Assignment → Locate the line that contains "Enable the treasury". Retype it and every line after it to the end of the records, exactly, but not the pictures.

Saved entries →

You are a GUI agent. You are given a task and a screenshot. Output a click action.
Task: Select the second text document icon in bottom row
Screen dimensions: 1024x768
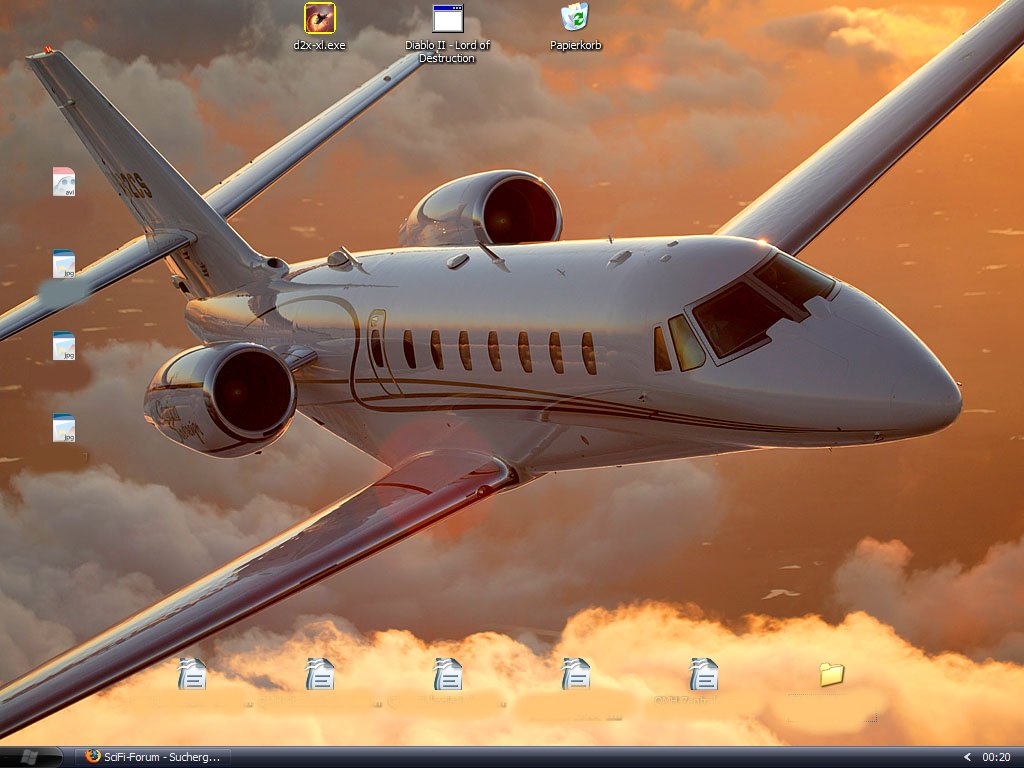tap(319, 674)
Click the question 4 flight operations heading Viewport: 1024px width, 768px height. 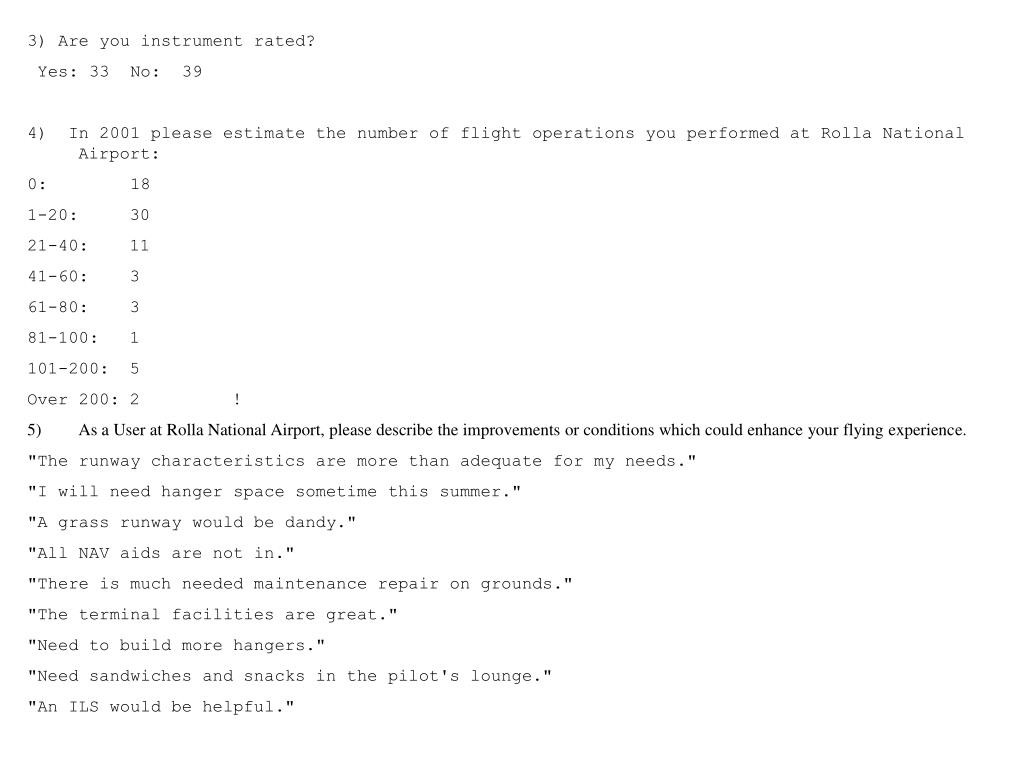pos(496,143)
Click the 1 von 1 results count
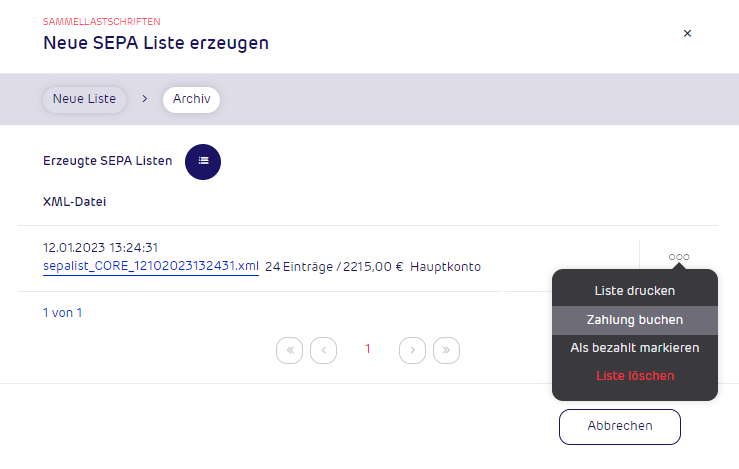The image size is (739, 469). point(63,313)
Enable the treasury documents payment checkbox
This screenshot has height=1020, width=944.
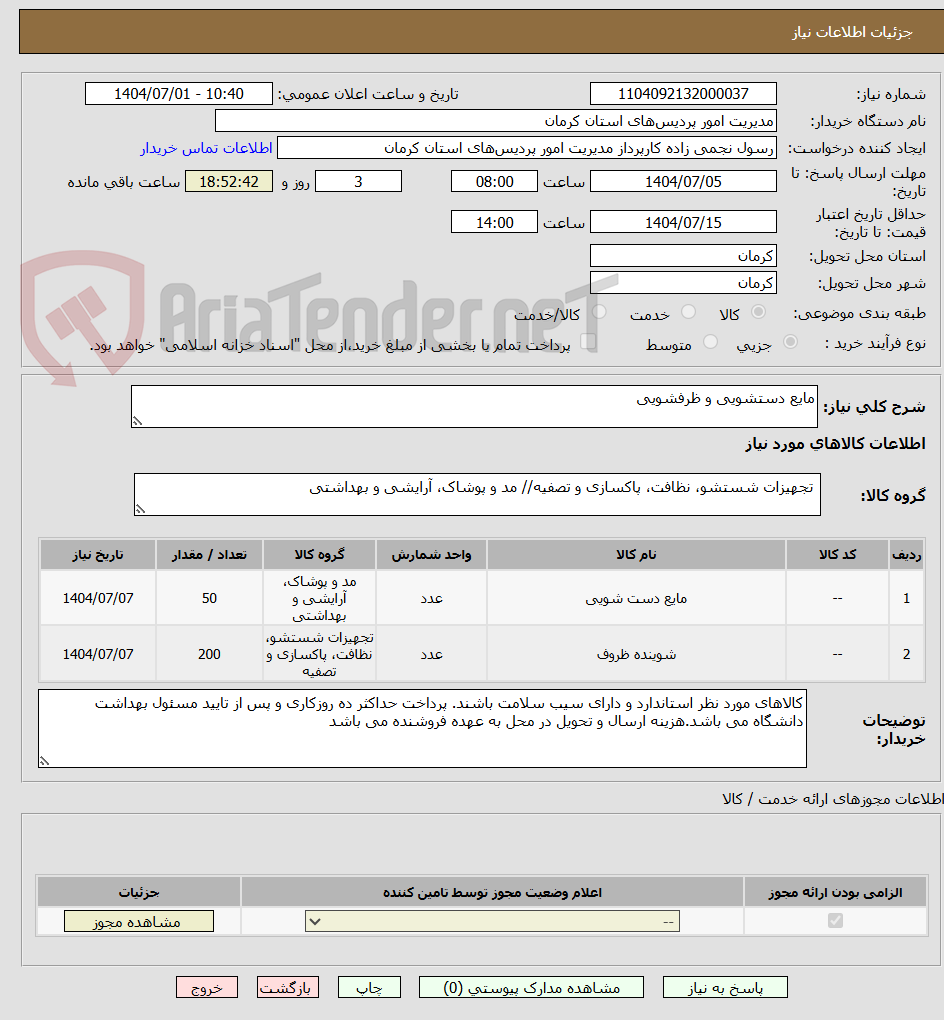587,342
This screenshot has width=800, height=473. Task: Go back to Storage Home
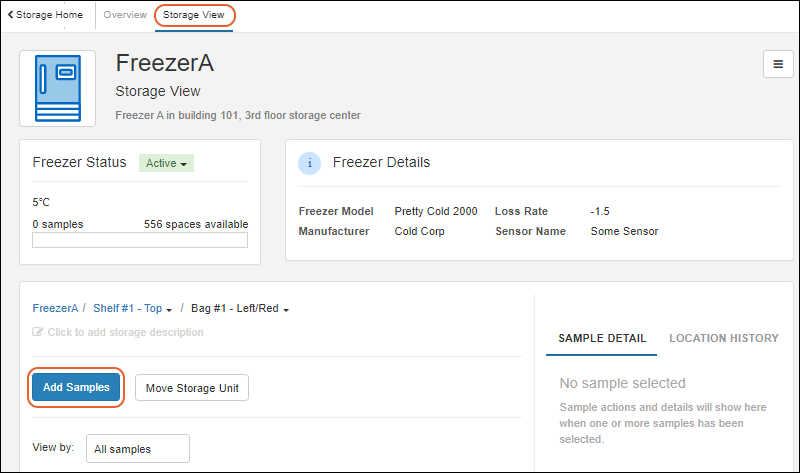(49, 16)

Answer section →
Enable the treasury documents payment checkbox
This screenshot has height=1020, width=944.
587,342
This screenshot has width=800, height=473. Task: Go back to Storage Home
(49, 16)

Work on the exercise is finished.